# Stated goal 1
According to the article on U.S. trade policy, how many pages long is the North American Free Trade Agreement?

# Extract to read
■ ■ ■ ■ ■

U.S. on dangerous protectionist path.

PositionTrade policy

U.S. trade policy would shock Americans if it were possible for them to understand it, according to Stanford University economist Anne O. Krueger. The North American Free Trade Agreement is 2,000 pages long. When it is combined with other agreements, administrative rules, and regulations, the nation's trade policy is "almost inherently unknowable in its aggregate," she maintains.

Krueger, former chief research economist for the World Bank, believes the U.S. is headed for economic, and possibly political, trouble if it continues to add regional trade agreements that are inconsistent with one another and with worldwide free trade. Since NAFTA was passed by Congress in late 1993, "every action or speech [made by U.S. policymakers] has been bilateral or regional," rather than supportive of multilateral, international free trade. "We advocated a new international trade organization in the GATT [General Agreement on Tariffs and Trade] talks. We fought for it, but there has been no support for it since."

■ ■ ■ ■ ■

# Stated goal 2
Reproduce the two records below with "turnover rate" swapped for "turnover ratio" and everything else unchanged, omitting the pictures.

■ ■ ■ ■ ■

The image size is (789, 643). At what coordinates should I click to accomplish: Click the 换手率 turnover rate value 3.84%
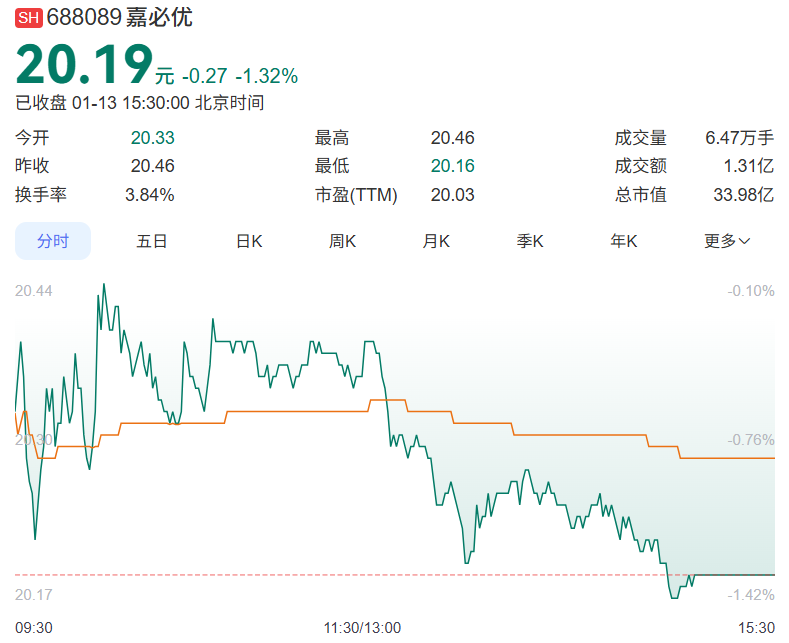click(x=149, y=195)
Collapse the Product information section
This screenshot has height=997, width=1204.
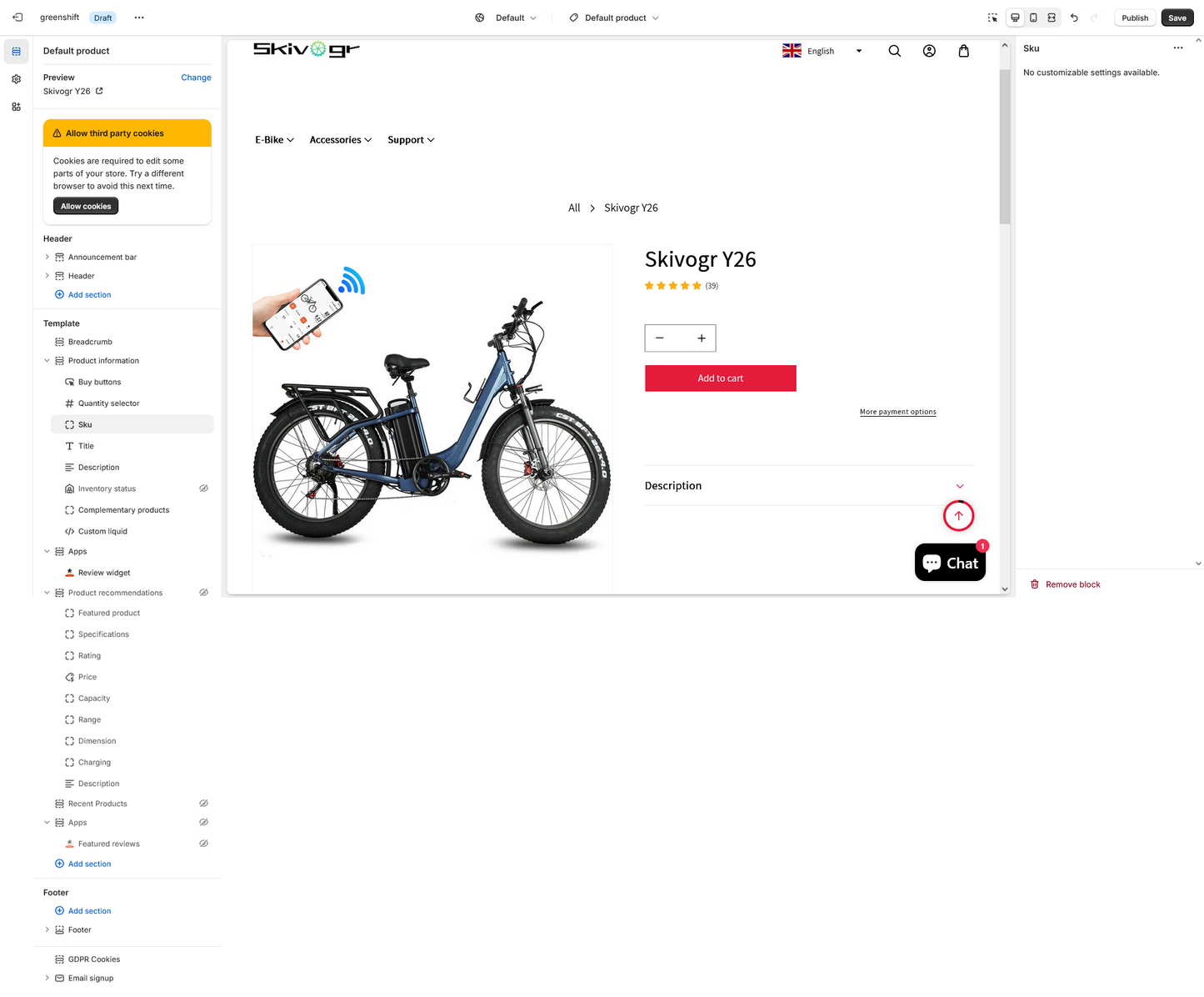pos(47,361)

■ ■ ■ ■ ■

# Full output 1
2,000 pages

# Full output 2
The image size is (789, 643). At what coordinates should I click to accomplish: Click the 换手率 turnover ratio value 3.84%
click(x=149, y=195)
Collapse the Product information section
This screenshot has height=997, width=1204.
pos(47,361)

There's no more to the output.